» **Goal**: Return the passage of the neutrino post below verbatim, starting at "There was a" and ending at "this really matters.".

» **Extract to read**:
------------
There was a lengthy article about this whole "can neutrinos travel faster than the speed of light" debate in this morning's City AM, entitled Why Albert Einstein might have been wrong after all and why this really matters.
I don't get the excitement.
From what I understand, many scientists, including Einstein, assumed that certain forces or particles or waves (light, radio, gravity etc) travel at a certain fixed speed (in a vacuum, relative to the observer etc) and that nothing can travel faster than that. It was inspired guesswork that made Einstein and others agree that the fastest thing of all is photons, which people refer to as "the speed of light" rather than referring to it as "the speed of radio waves" or "the speed of gravity" or anything else (interestingly, they didn't decide for sure whether gravity propagated at the speed of light until 2003, despite common sense saying that it must do).
Now, neutrinos weren't invented, defined, discovered, whatever, until long after it became accepted that the thing which travels fastest is photons, which as Einstein himself acepted, do not travel in straight lines and can be bent by gravity, therefore they can be slowed down, however slightly.
------------
» **Recorded data**:

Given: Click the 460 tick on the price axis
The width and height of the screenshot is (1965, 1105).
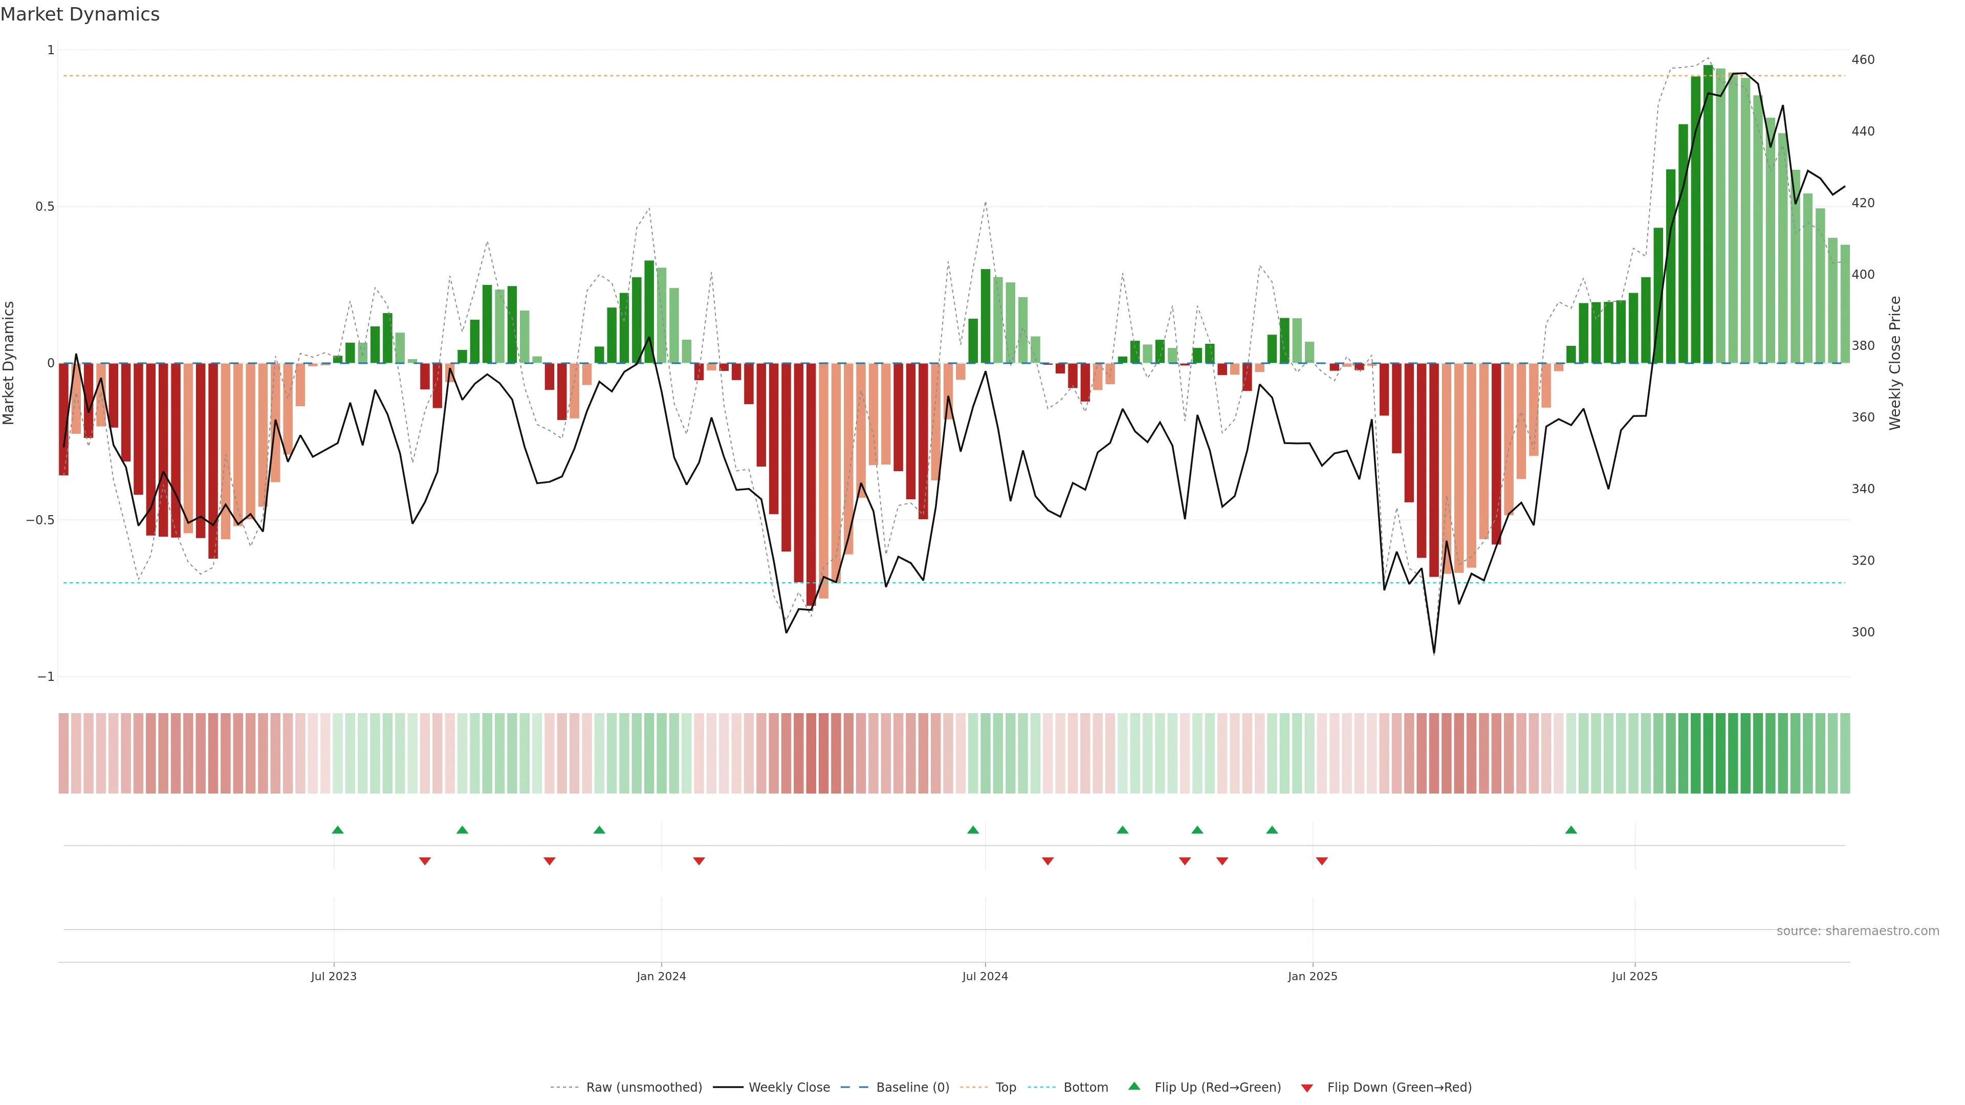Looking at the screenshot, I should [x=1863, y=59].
------------
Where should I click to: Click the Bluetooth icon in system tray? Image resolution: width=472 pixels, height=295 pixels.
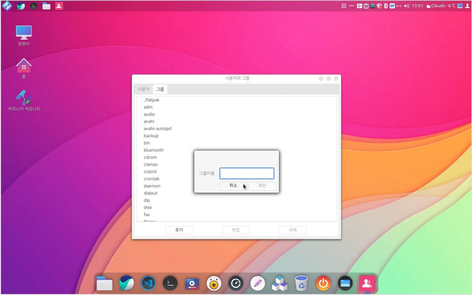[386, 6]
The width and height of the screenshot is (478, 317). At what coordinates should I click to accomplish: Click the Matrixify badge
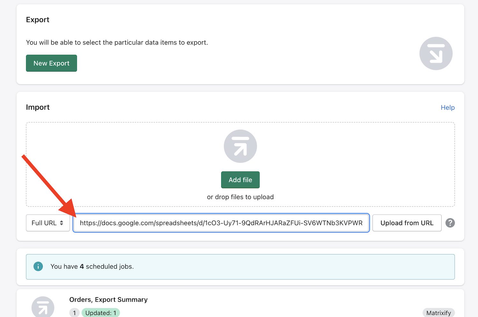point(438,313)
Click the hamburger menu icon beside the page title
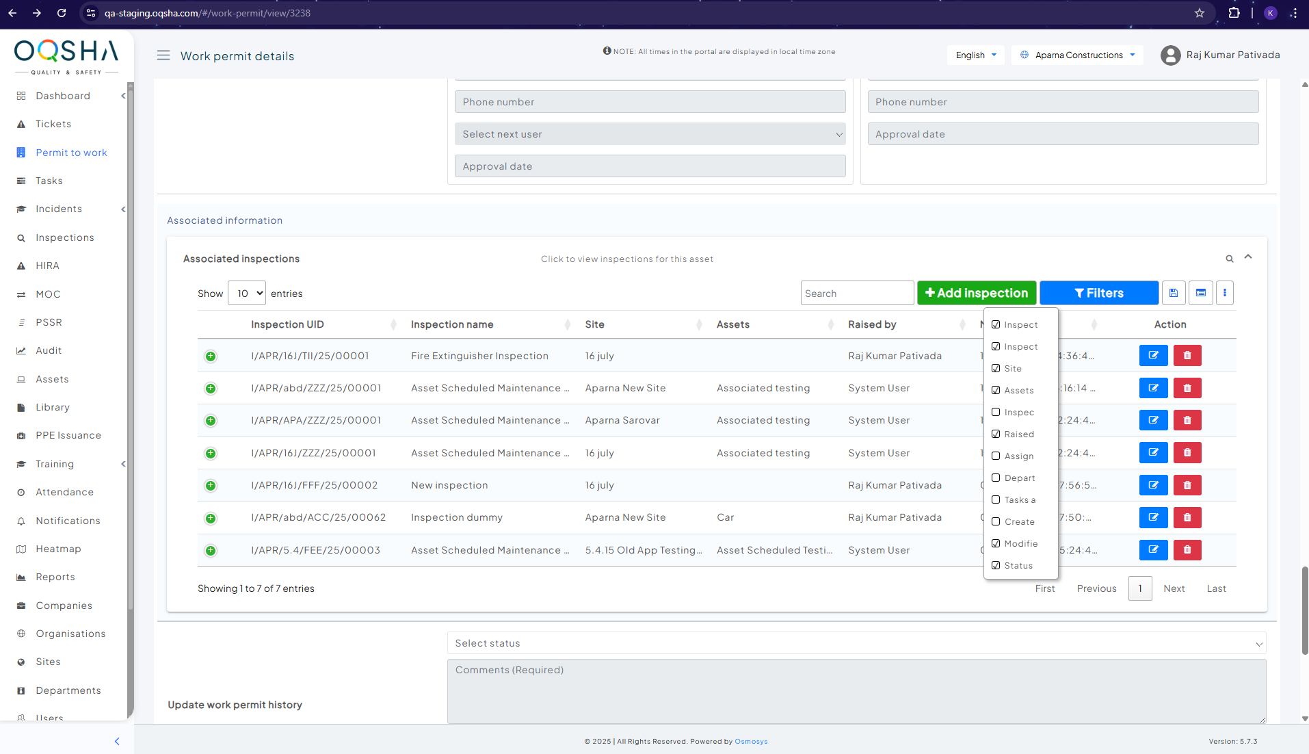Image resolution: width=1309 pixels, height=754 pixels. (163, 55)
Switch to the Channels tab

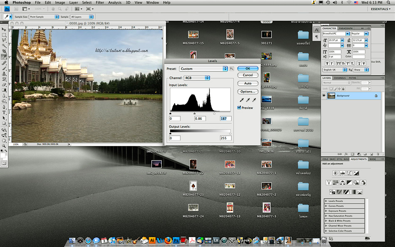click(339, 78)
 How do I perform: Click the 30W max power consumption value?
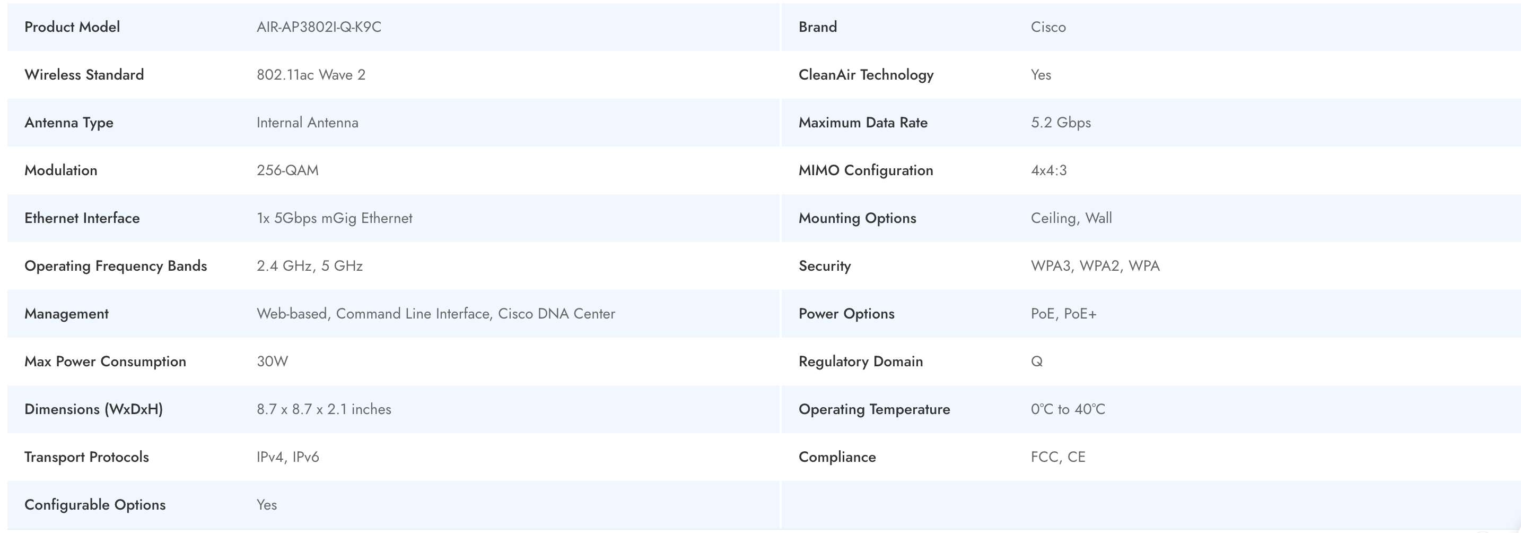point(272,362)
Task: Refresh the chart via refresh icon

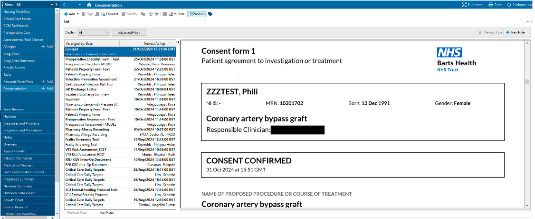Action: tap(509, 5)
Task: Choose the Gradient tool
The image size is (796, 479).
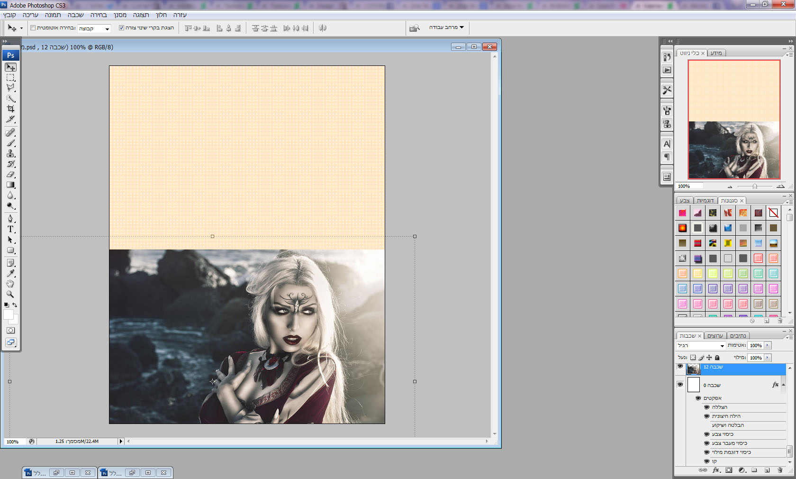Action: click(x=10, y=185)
------------
» **Response to this task**:
There was a lengthy article about this whole "can neutrinos travel faster than the speed of light" debate in this morning's City AM, entitled Why Albert Einstein might have been wrong after all and why this really matters.